+++ RECORDS
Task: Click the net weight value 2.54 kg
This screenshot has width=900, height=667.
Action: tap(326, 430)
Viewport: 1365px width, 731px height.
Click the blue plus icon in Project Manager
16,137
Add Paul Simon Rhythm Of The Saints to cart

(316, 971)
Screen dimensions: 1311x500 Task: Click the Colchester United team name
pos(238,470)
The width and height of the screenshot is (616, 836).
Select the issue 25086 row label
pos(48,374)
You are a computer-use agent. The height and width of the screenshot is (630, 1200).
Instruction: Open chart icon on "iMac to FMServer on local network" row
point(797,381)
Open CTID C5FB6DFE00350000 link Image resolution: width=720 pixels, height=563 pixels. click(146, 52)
++++++
:: EXERCISE ::
The answer should be an exact reproduction of all the entries.

:: EXERCISE SOLUTION ::
Task: Click the net weight value 2.54 kg
This screenshot has width=900, height=667.
Action: tap(326, 430)
Viewport: 1365px width, 731px height.
Click the blue plus icon in Project Manager
16,137
Add Paul Simon Rhythm Of The Saints to cart

(316, 971)
Screen dimensions: 1311x500 Task: Click the Colchester United team name
pos(238,470)
The width and height of the screenshot is (616, 836).
Select the issue 25086 row label
pos(48,374)
You are a computer-use agent. The height and width of the screenshot is (630, 1200).
Instruction: Open chart icon on "iMac to FMServer on local network" row
point(797,381)
Open CTID C5FB6DFE00350000 link Image resolution: width=720 pixels, height=563 pixels. click(146, 52)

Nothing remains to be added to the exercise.